ABOUT THIS TASK -> Return, word for word, the stretch of the passage below about brokers and their personal lives that begins at the words "Side-stepping the issue" and stops after "confined to shipbroking.".

SOURCE EXTRACT ->
⟨
In the majestic BBC television series Smiley’s People from the book of the same name by John le Carré, the character Oliver Lacon addresses George Smiley (played brilliantly by Alec Guinness) on the subject of the latter’s wayward wife:
“You know, if Ann had been your agent instead of your wife, you’d probably have run her pretty well.”
Side-stepping the issue of yet another meaning of the word agent, the most able, successful and, dare I say it, ruthless of brokers have famously (and infamously) the most disrupted and complicated of personal lives. This is not confined to shipbroking.
It’s as if the most successful of people – and many not so successful – have immersed themselves so much in the rules of the game (whatever particular game they are playing) that normal life remains a puzzle to them. The philosophy, mores and conventions of their professional lives leak into, and infect their personal lives.
⟩
EXCERPTED RECORDS ->
⟨
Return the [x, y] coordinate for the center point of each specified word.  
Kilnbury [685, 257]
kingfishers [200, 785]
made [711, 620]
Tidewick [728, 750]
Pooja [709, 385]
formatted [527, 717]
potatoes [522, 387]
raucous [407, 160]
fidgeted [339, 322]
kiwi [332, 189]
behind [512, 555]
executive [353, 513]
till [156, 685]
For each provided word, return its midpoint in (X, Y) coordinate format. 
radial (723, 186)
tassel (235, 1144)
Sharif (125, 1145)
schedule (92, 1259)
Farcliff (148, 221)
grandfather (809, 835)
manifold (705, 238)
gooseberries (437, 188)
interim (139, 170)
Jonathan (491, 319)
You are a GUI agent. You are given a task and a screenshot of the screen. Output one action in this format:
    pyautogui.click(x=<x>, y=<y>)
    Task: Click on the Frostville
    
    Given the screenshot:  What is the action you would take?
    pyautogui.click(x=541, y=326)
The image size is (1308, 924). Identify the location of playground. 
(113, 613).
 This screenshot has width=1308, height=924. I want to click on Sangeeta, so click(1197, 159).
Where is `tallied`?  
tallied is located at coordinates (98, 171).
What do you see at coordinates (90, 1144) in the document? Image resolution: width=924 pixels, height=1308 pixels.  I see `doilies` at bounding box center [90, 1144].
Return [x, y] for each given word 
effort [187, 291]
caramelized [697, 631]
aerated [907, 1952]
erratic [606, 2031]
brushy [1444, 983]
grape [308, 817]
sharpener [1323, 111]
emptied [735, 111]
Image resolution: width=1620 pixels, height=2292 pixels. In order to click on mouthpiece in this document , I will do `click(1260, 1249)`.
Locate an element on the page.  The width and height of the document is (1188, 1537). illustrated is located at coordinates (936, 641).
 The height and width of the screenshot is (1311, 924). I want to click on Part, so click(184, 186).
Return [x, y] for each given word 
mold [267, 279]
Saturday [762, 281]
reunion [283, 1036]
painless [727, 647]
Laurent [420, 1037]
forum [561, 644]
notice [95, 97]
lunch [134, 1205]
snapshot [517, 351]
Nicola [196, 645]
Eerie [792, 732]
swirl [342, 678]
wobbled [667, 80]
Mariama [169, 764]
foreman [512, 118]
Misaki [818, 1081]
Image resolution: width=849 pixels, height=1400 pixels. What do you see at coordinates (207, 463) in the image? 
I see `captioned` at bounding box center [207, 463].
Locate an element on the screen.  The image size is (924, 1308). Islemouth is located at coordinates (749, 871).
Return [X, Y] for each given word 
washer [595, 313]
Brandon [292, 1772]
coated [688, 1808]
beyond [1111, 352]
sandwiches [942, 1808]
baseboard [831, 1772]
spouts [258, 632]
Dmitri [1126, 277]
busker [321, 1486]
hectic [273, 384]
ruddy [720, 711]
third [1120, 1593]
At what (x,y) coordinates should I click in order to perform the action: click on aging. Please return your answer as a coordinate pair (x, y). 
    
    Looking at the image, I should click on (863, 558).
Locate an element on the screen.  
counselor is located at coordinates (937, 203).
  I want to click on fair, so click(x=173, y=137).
⟩
PROBLEM SOLUTION ->
Side-stepping the issue of yet another meaning of the word agent, the most able, successful and, dare I say it, ruthless of brokers have famously (and infamously) the most disrupted and complicated of personal lives. This is not confined to shipbroking.